We can define a simple version of stub-labeled Markov Chain Monte Carlo in this space, which essentially amounts to swapping edges of the bipartite graph in such a way that edges can only be swapped if their roles agree. This MCMC algorithm preserves degree sequence and edge dimension sequence, including the `by_role` variants. 

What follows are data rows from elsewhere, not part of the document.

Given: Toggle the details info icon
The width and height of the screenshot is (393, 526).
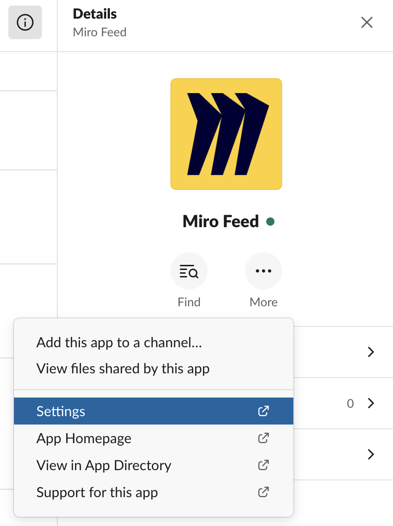Looking at the screenshot, I should tap(25, 22).
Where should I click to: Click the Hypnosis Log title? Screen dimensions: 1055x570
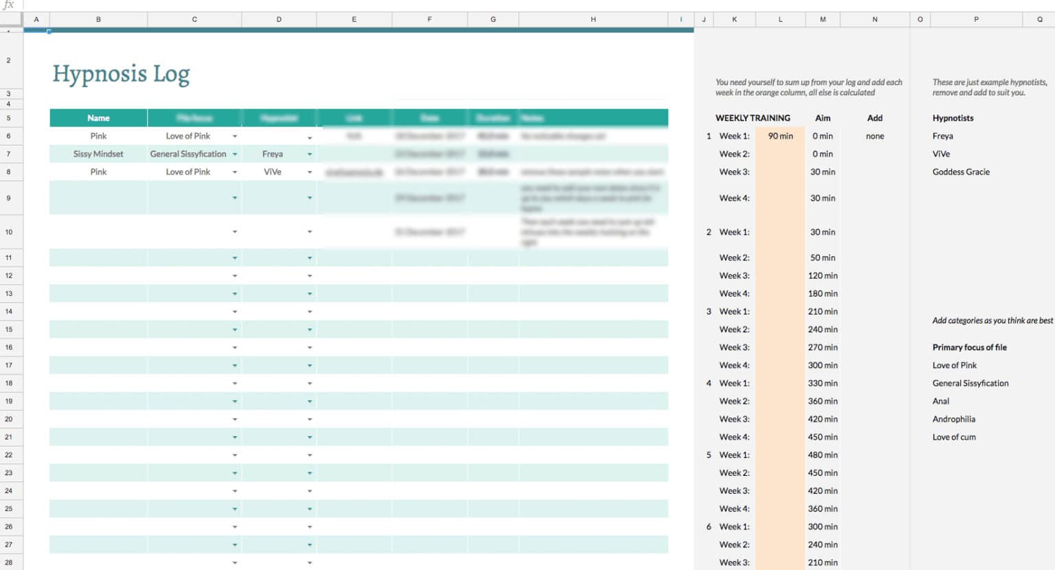point(121,73)
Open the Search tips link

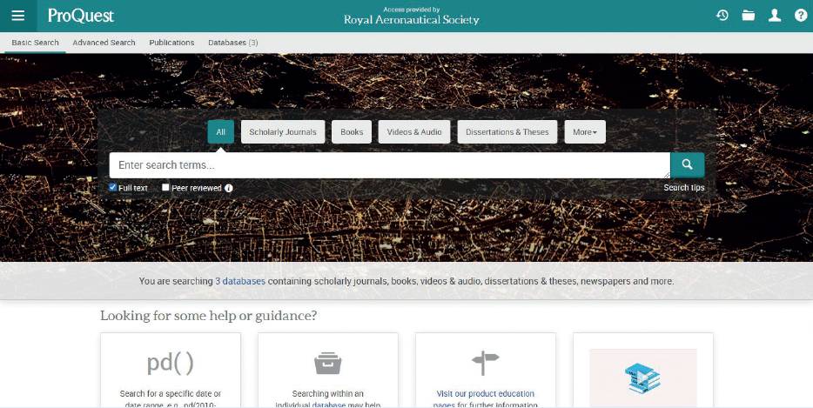coord(684,188)
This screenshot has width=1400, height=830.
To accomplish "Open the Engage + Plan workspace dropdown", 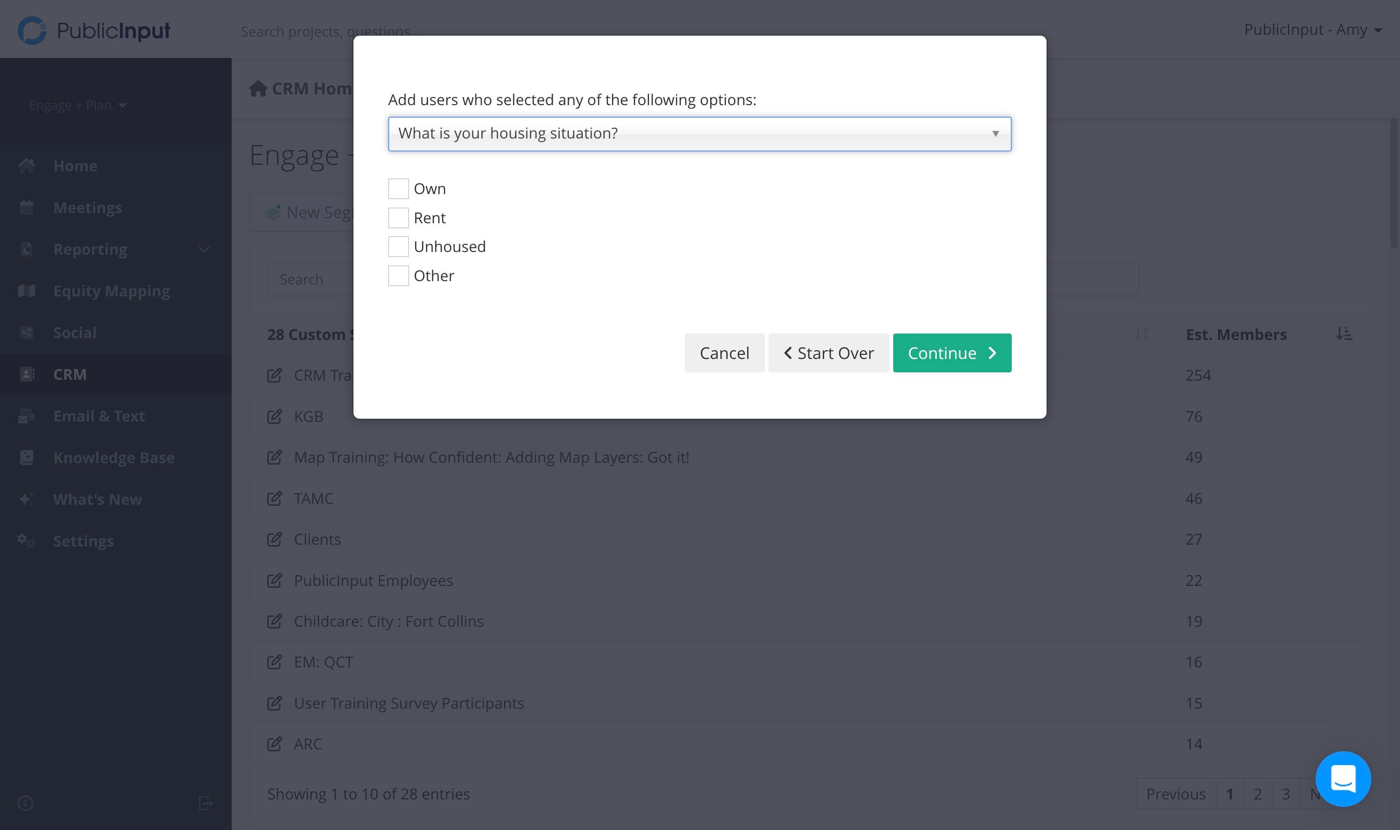I will point(78,105).
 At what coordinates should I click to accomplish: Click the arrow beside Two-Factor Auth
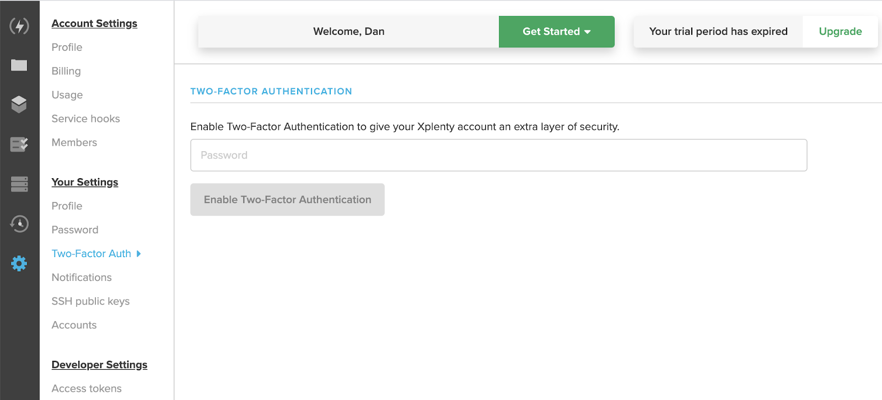[x=139, y=254]
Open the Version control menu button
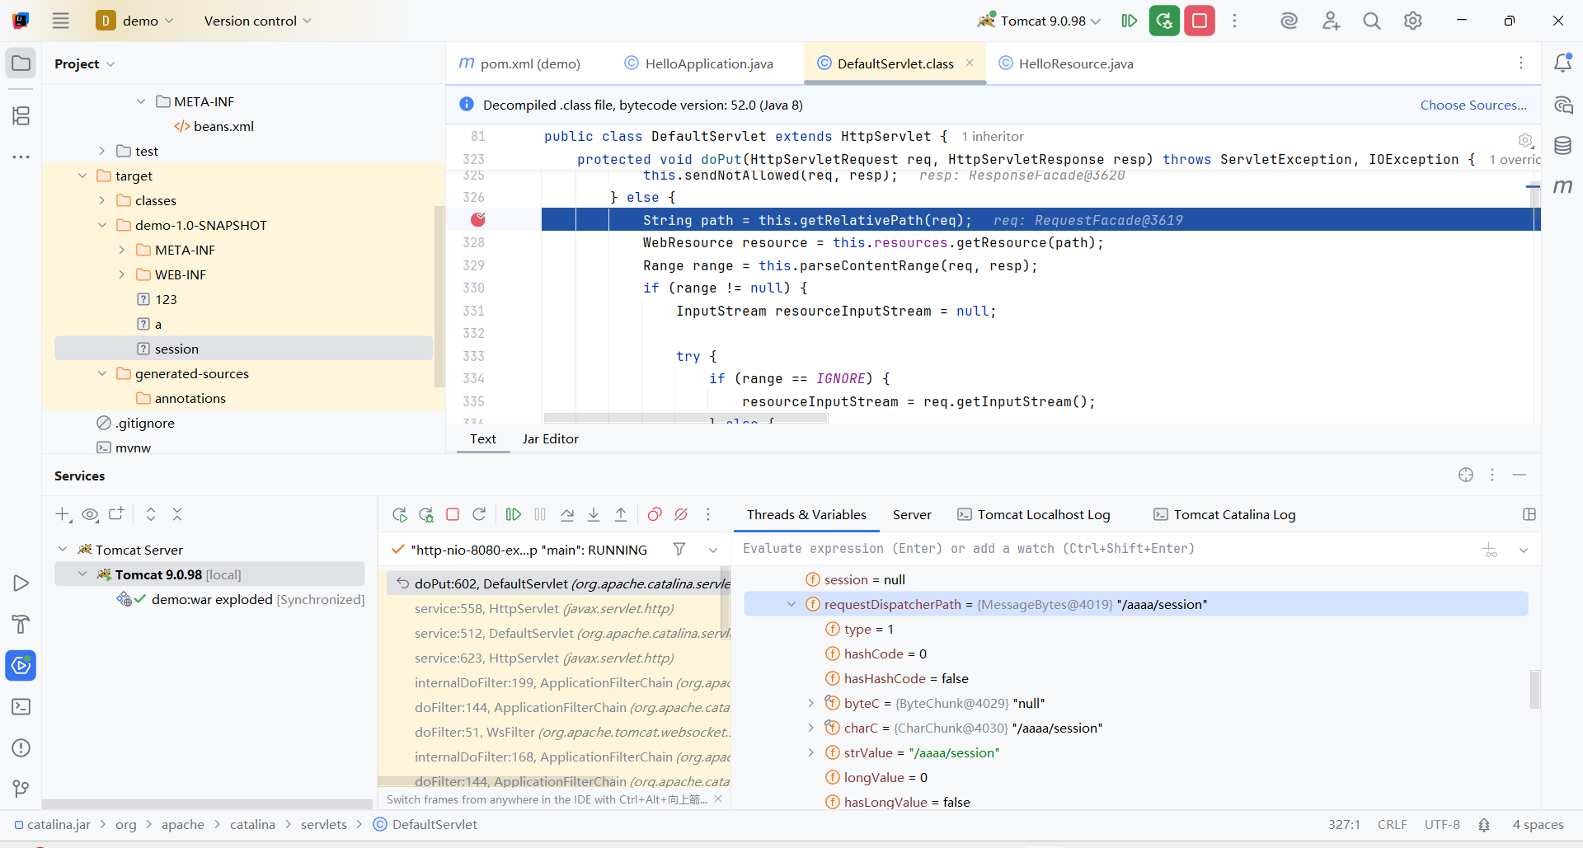This screenshot has height=848, width=1583. tap(257, 21)
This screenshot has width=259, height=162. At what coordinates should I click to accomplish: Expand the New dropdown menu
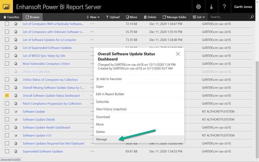93,17
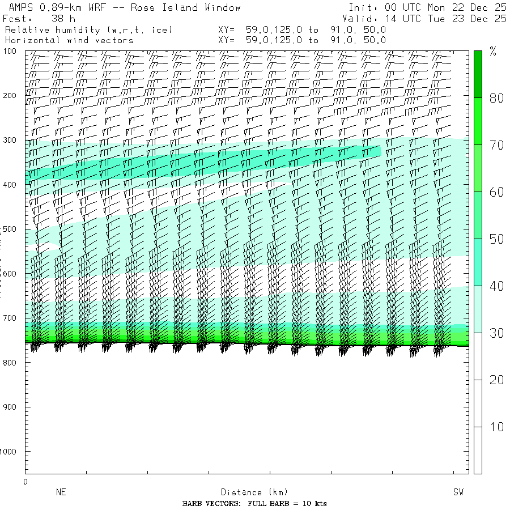
Task: Select the turquoise 40–50% colorbar segment
Action: (478, 262)
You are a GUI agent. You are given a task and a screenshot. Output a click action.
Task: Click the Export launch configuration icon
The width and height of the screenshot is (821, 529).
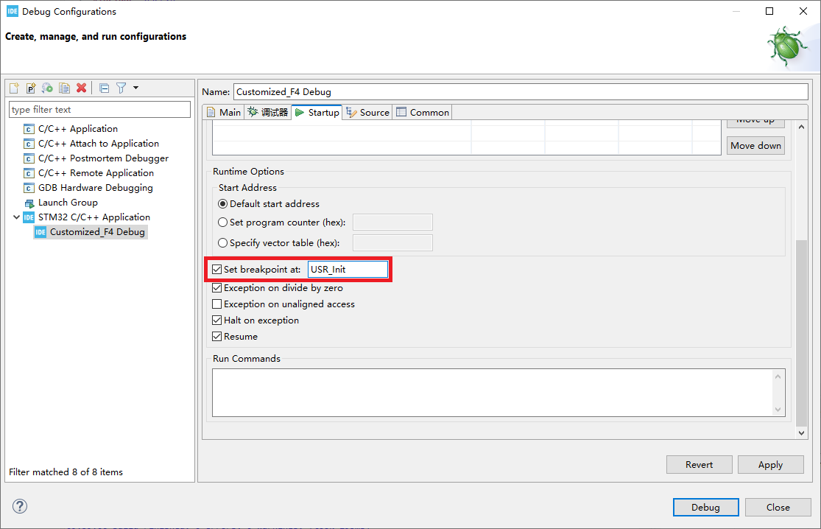(47, 88)
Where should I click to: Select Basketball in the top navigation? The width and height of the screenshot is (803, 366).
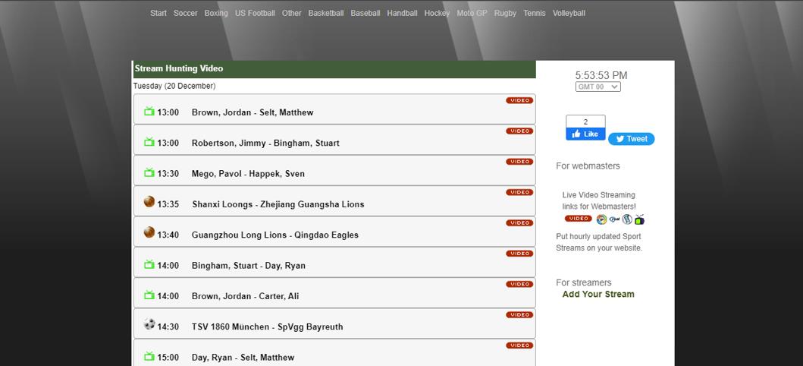(x=326, y=13)
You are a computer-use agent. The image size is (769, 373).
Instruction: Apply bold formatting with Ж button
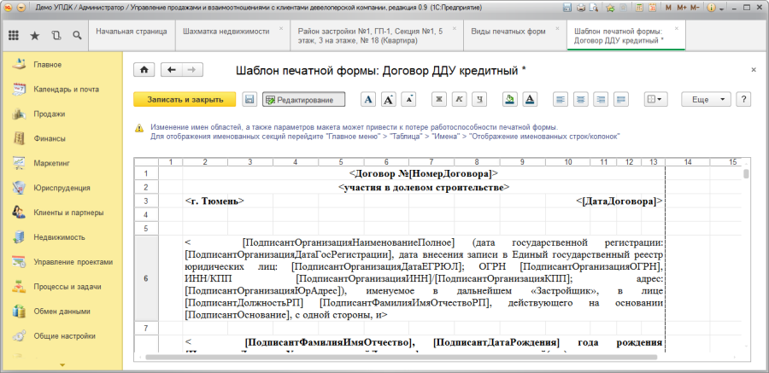[x=439, y=100]
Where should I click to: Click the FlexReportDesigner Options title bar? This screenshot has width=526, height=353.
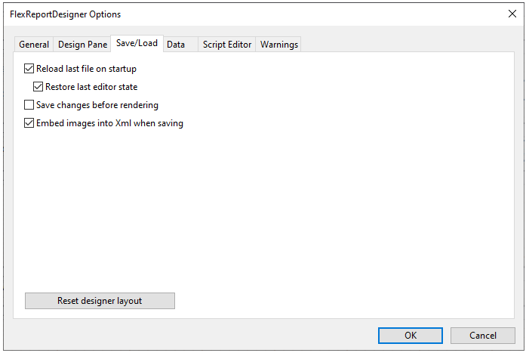coord(226,14)
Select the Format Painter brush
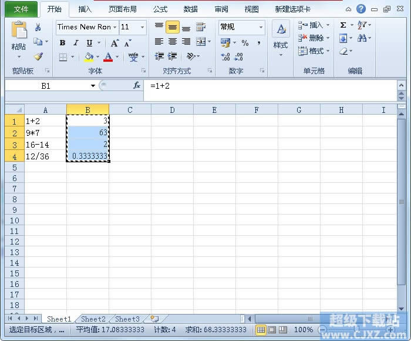 tap(38, 57)
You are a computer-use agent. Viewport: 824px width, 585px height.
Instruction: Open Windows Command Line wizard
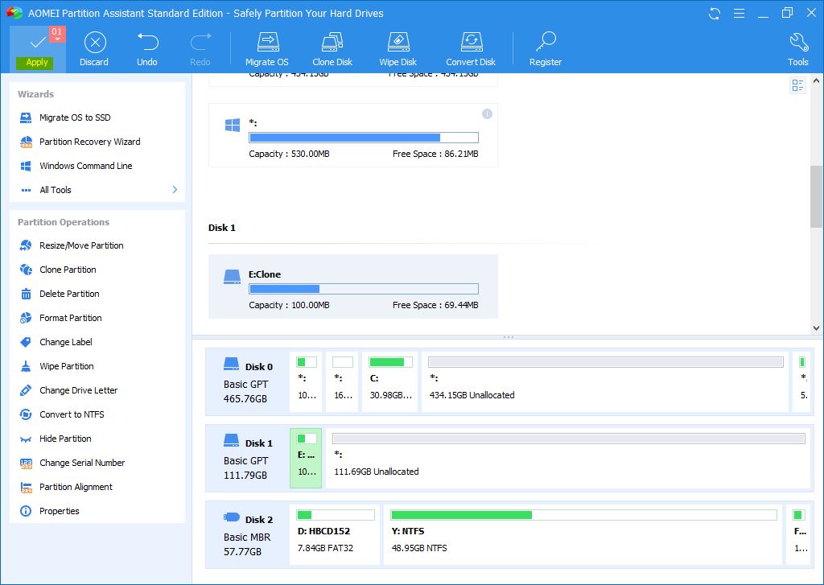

# Check for preservation of node degrees and edge dimensions

In [10]:
d0 = A.node_degrees(by_role = True)
k0 = A.edge_dimensions(by_role = True)

In [11]:
A.stub_labeled_MCMC(n_steps = 100000)
A.get_IL()[0:10] # not the same list as above

[[67, 'from', -1, '1998-11-13 12:07:00'],
 [57, 'to', -1, '1998-11-13 12:07:00'],
 [108, 'from', -2, '1998-11-19 15:19:00'],
 [54, 'to', -2, '1998-11-19 15:19:00'],
 [53, 'cc', -3, '1998-11-19 16:24:00'],
 [114, 'from', -3, '1998-11-19 16:24:00'],
 [100, 'cc', -4, '1998-11-24 10:23:00'],
 [86, 'cc', -4, '1998-11-24 10:23:00'],
 [66, 'cc', -4, '1998-11-24 10:23:00'],
 [66, 'from', -4, '1998-11-24 10:23:00']]

In [12]:
d = A.node_degrees(by_role = True)
k = A.edge_dimensions(by_role = True)

In [13]:
d0 == d, k0 == k # but the degree and dimension sequences are preserved

(True, True)

# Output

You can read out data from `A` either as a list of dicts ("records", suitable for output as json) or as an incidence list. 

In [14]:
A.get_records()[0:2]

[{'cc': [],
  'date': '1998-11-13 12:07:00',
  'eid': -1,
  'from': [67],
  'to': [57]},
 {'cc': [],
  'date': '1998-11-19 15:19:00',
  'eid': -2,
  'from': [108],
  'to': [54]}]

In [15]:
A.get_IL()[0:4]

[[67, 'from', -1, '1998-11-13 12:07:00'],
 [57, 'to', -1, '1998-11-13 12:07:00'],
 [108, 'from', -2, '1998-11-19 15:19:00'],
 [54, 'to', -2, '1998-11-19 15:19:00']]

# Next?

Possible next steps for this software include refactoring the internals under pandas and implementation of alternative MCMC schemes, possibly including vertex-labeled ones.